***** Data listing
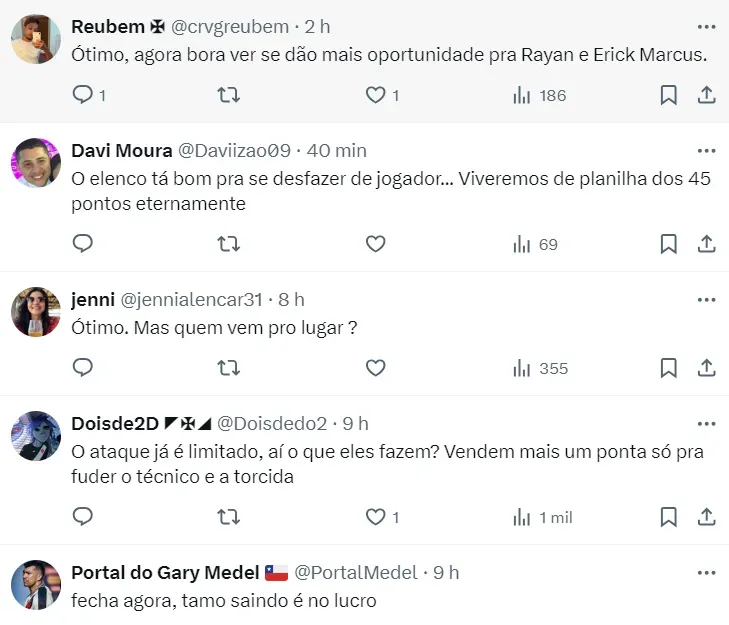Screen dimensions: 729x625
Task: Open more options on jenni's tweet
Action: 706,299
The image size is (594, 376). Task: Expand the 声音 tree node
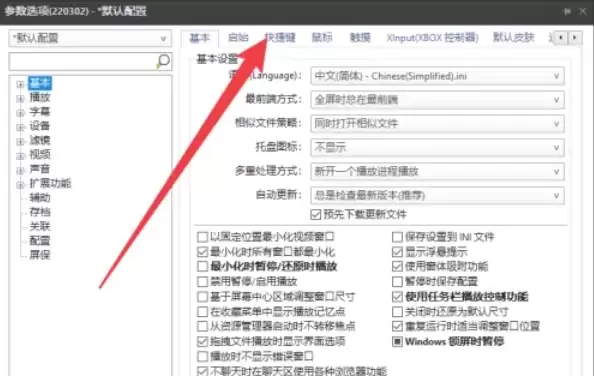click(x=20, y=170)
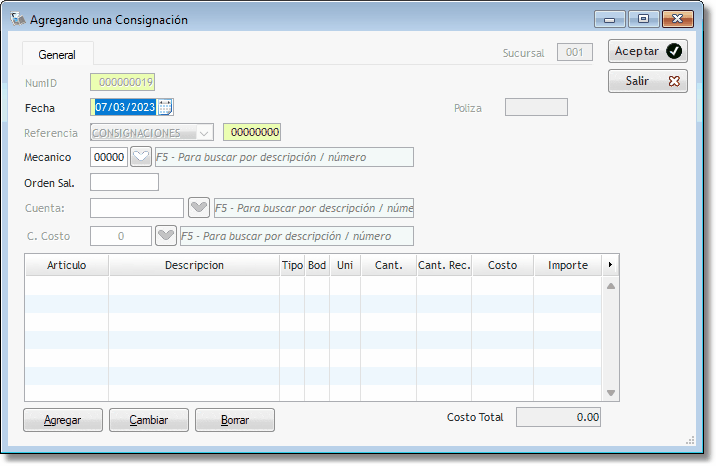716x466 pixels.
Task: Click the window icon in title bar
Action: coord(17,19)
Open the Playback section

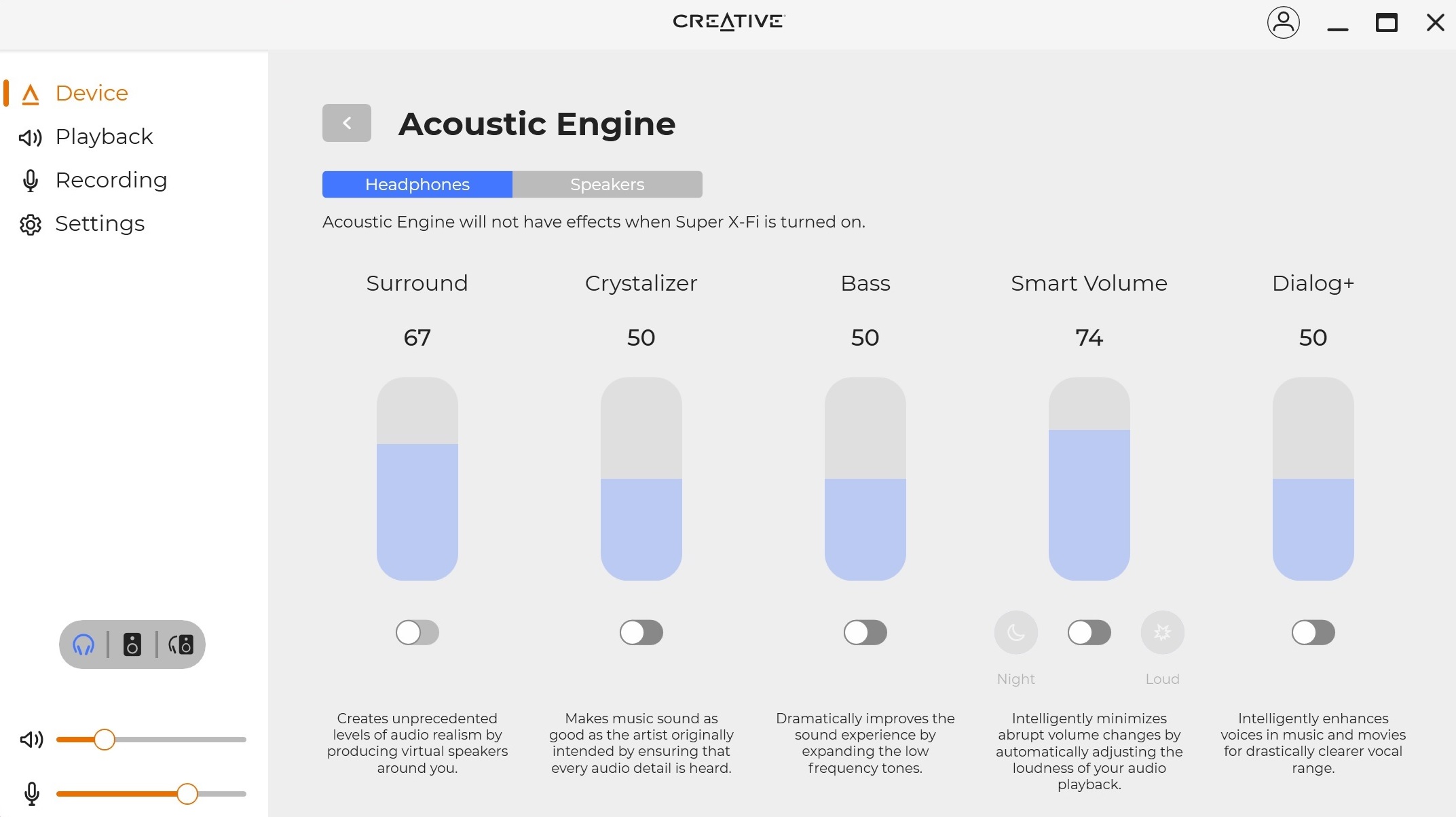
**********
What to work on: Only the lines from the line containing "The image size" through the last line of the entries above should be reproduced, word for word and without pictures.

Your solution:
The image size is (594, 376). Task: Expand the 声音 tree node
click(x=20, y=170)
716x466 pixels.
Task: Click the window icon in title bar
Action: coord(17,19)
Open the Playback section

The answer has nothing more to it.